Where database blog posts get flame-broiled to perfection
(Leans back in a creaking, ergonomic-nightmare of a chair, stained with coffee from the Reagan administration. Squints at the screen over a pair of bifocals held together with electrical tape.)
Well, look at this. The kids have discovered that if you try to make a relational database act like something it's not, it still acts like a relational database. Groundbreaking stuff. It's a real barn-burner of an article, this one. "Think PostgreSQL with JSONB can replace a document database? Be careful." You don't say. Next, you'll tell me that my station wagon can't win the Indy 500 just because I put a racing stripe on it.
Back in my day, we didn't have "domain-driven aggregates." We had a master file on a tape reel and a transaction file on another. You read 'em both, you wrote a new master file. We called it a "batch job," and it was written in COBOL. If you wanted "data that is always queried together" to be in the same place, you designed your record layouts on a coding form, by hand, and you didn't whine about it. You kids and your fancy "document models"... you've just reinvented the hierarchical database, but with more curly braces and a worse attitude. IMS/DB was doing this on mainframes when your CEO was still learning how to use a fork.
So this fella goes through all this trouble to prove a point.
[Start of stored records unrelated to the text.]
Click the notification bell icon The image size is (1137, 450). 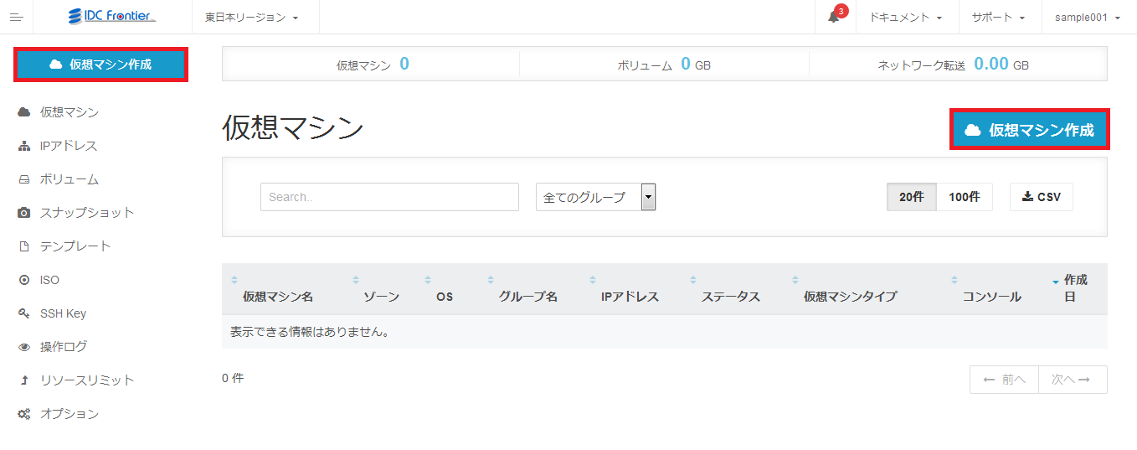click(834, 17)
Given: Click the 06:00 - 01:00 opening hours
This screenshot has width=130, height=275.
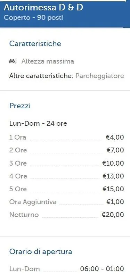Looking at the screenshot, I should (x=102, y=269).
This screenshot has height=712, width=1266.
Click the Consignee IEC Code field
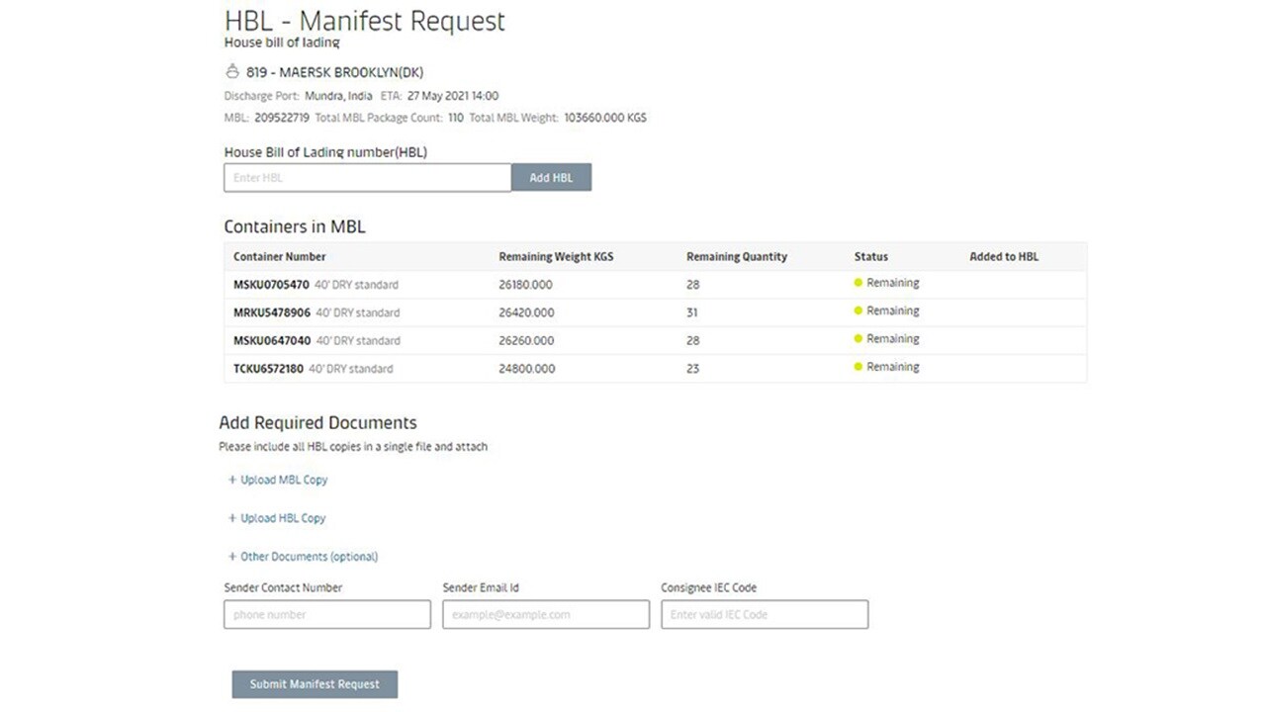764,614
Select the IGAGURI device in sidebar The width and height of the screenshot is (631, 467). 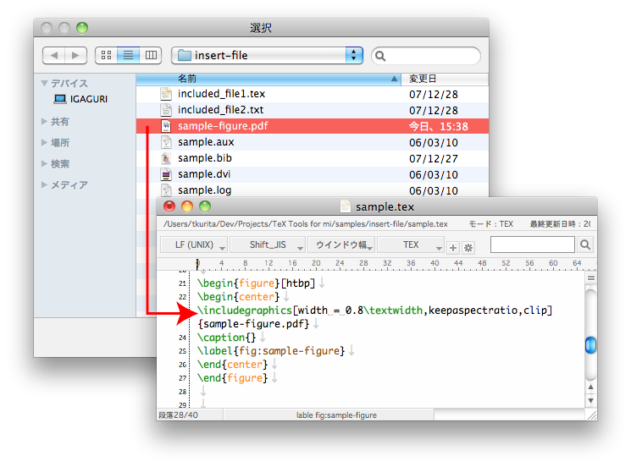pyautogui.click(x=88, y=99)
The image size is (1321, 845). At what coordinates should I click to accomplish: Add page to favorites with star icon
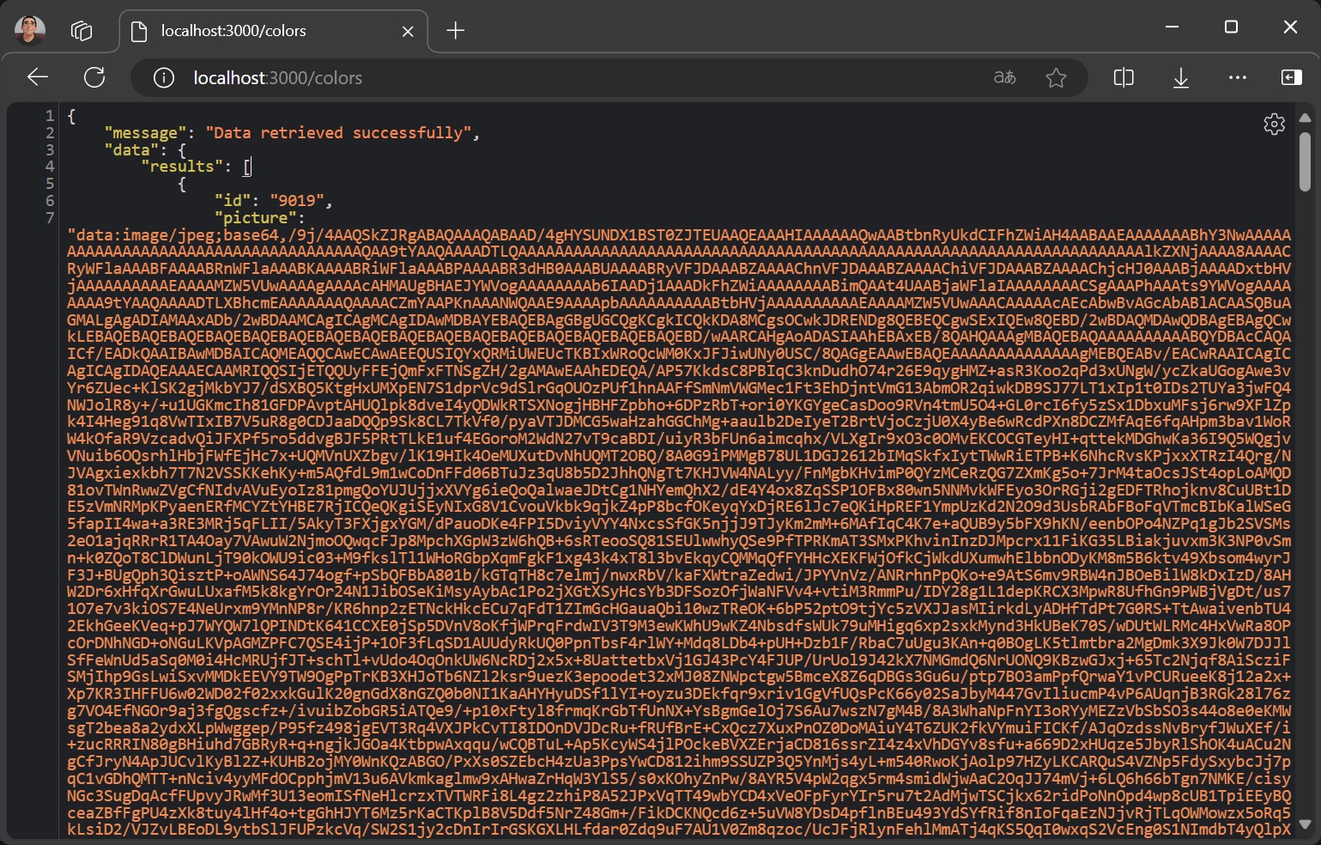tap(1056, 78)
He loads up a million rows of nonsense by piping /dev/urandom into base64. Real cute. We had a keypunch machine and a stack of 80-column cards. Our test data had structure, even if it was just EBCDIC gibberish. You learn respect for data when you can drop it on your foot.
And the big "gotcha"? He discovers TOAST.
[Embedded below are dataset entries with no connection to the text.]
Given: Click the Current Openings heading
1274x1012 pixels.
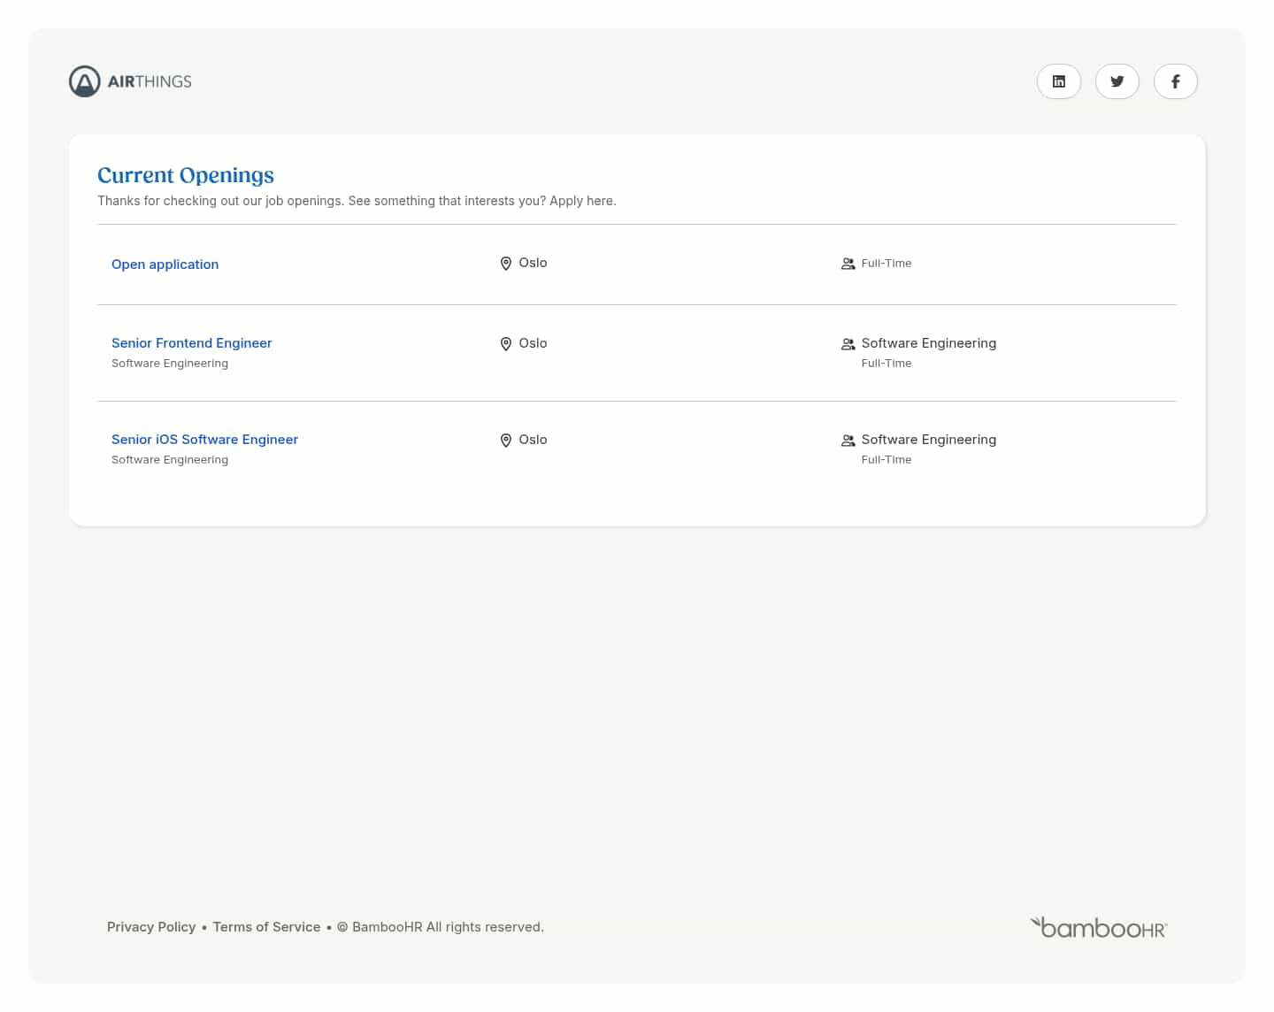Looking at the screenshot, I should (186, 175).
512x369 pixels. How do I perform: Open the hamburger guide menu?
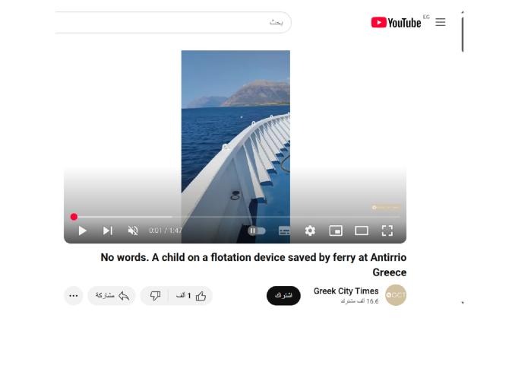tap(441, 22)
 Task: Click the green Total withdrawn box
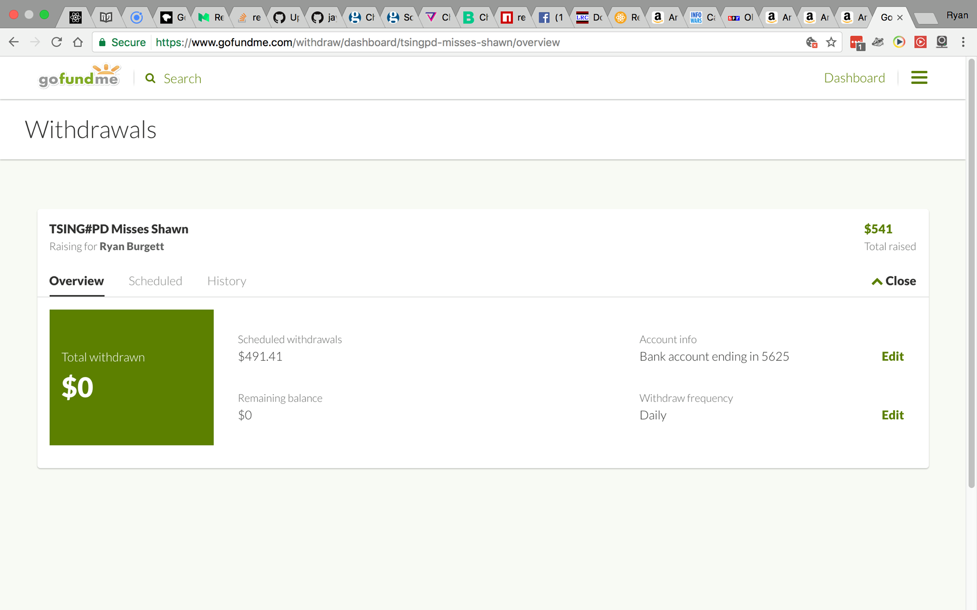pyautogui.click(x=132, y=377)
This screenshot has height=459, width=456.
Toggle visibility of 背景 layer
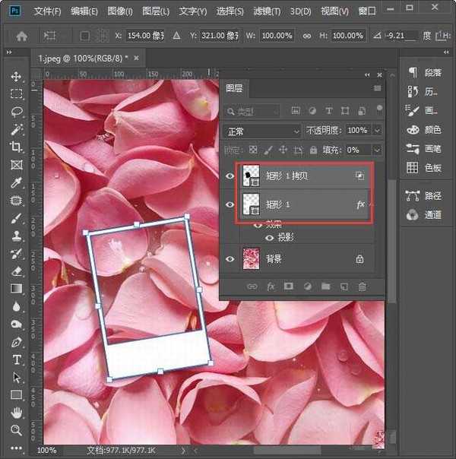(230, 259)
In PostgreSQL, however, the same JSON value may be split into multiple rows in a separate TOAST table, only hiding the underlying index traversal and joins.
Let me get this straight. You took a bunch of related data, jammed it into a single column to avoid having a second table with a foreign key, and the database... toasted it by splitting it up and storing it in... a second table with an internal key. And this is presented as a shocking exposé?
Son, we called this "overflow blocks" in DB2 back in 1985. When a VARCHAR field got too big, the system would dutifully stick the rest of it somewhere else and leave a pointer. It wasn't magic, it was just sensible engineering. You're acting like you've uncovered a conspiracy when all you've done is read the first chapter of the manual. The database is just cleaning up your mess behind the scenes, and you're complaining about the janitor's methods. This whole song and dance with pageinspect and checking B-Tree levels to "prove" there's an index... of course there's an index! How else did you think it was going to find the data chunks? Wishful thinking? Synergy?
The best part is this line right here: "the lookup to a TOAST table is similar to the old N+1 problem with ORMs." You kids are adorable. You think the "N+1 problem" is some new-fangled issue from these object-relational mappers. We called it "writing a shitty, row-by-row loop in your application code." We didn't write a blog post about it; we just took away your 3270 terminal access until you learned how to write a proper join.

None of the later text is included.